Check each line of the entries below for the string "field"; copy every line where it appears.
RAW DATA Start Marker
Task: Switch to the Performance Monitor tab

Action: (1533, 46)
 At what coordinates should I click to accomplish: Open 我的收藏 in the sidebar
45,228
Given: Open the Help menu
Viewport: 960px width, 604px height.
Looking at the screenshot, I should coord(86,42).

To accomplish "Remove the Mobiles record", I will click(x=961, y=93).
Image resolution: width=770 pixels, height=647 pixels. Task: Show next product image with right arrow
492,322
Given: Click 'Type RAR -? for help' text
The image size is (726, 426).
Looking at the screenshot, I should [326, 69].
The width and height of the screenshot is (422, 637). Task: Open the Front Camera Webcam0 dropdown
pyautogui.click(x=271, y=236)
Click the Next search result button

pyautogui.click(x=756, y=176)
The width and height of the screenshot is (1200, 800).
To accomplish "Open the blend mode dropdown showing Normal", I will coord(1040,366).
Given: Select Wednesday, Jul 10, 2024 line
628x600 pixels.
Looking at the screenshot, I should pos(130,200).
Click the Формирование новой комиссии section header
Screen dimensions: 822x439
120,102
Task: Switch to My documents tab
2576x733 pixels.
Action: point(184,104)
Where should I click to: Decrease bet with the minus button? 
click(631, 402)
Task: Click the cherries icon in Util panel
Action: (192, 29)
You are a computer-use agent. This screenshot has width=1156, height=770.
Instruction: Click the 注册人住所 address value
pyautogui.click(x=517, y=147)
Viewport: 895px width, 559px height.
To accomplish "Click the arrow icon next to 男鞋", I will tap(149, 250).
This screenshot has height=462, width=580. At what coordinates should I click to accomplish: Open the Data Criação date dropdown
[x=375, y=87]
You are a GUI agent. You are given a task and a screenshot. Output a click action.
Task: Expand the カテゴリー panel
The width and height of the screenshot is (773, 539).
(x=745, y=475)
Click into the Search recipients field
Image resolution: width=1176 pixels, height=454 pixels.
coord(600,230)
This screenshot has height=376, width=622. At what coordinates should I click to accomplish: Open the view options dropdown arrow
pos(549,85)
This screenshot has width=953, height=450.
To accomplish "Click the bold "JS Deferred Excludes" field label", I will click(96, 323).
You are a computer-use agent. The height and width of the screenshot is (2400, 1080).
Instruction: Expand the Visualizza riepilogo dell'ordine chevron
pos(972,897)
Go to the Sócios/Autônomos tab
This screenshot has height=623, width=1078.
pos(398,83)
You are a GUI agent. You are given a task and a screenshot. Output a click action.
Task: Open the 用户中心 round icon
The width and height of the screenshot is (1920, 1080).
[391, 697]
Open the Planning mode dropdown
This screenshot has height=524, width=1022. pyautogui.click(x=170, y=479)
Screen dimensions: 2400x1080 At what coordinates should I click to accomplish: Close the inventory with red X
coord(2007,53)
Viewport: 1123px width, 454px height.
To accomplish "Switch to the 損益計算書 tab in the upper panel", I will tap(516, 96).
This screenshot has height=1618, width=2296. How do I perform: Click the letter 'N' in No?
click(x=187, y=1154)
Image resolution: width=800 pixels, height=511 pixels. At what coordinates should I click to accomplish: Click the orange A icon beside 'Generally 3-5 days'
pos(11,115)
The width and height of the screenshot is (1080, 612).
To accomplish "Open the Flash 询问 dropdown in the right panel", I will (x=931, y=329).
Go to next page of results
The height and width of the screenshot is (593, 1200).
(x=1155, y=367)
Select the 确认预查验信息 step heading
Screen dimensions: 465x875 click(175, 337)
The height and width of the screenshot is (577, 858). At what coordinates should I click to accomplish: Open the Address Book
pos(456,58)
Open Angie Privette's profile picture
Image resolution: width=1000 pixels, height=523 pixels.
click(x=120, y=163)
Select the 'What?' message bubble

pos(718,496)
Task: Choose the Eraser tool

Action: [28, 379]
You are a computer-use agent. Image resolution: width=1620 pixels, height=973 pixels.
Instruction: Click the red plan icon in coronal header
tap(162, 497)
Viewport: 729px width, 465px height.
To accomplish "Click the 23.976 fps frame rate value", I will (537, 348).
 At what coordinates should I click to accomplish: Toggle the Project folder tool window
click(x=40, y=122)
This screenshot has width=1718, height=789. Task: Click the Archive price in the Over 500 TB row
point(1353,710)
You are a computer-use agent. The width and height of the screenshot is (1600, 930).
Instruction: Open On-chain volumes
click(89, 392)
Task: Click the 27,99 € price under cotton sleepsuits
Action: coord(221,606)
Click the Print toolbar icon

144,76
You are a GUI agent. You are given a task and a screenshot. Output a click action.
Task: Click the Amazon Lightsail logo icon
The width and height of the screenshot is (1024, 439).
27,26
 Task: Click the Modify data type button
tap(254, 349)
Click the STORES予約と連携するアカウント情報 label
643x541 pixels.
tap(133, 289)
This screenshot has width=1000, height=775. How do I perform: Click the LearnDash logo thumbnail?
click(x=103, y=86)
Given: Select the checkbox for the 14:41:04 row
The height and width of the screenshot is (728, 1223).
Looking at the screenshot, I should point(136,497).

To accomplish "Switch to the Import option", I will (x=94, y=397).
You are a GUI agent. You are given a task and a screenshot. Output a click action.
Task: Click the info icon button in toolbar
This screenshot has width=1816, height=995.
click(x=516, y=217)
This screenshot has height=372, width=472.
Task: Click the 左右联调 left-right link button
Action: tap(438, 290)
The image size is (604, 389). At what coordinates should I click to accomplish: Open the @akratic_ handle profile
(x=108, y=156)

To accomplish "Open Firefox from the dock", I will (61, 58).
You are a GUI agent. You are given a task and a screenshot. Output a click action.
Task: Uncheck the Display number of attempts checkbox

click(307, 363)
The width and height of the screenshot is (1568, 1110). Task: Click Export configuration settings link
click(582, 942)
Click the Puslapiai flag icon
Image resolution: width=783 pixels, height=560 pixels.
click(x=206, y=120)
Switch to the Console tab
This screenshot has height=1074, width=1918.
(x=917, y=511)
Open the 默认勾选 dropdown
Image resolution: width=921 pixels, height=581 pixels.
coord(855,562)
RAW DATA End Marker
→ EXPECTED OUTPUT:
Click into the Search recipients field
To accomplish "Click the bold "JS Deferred Excludes" field label", I will click(96, 323).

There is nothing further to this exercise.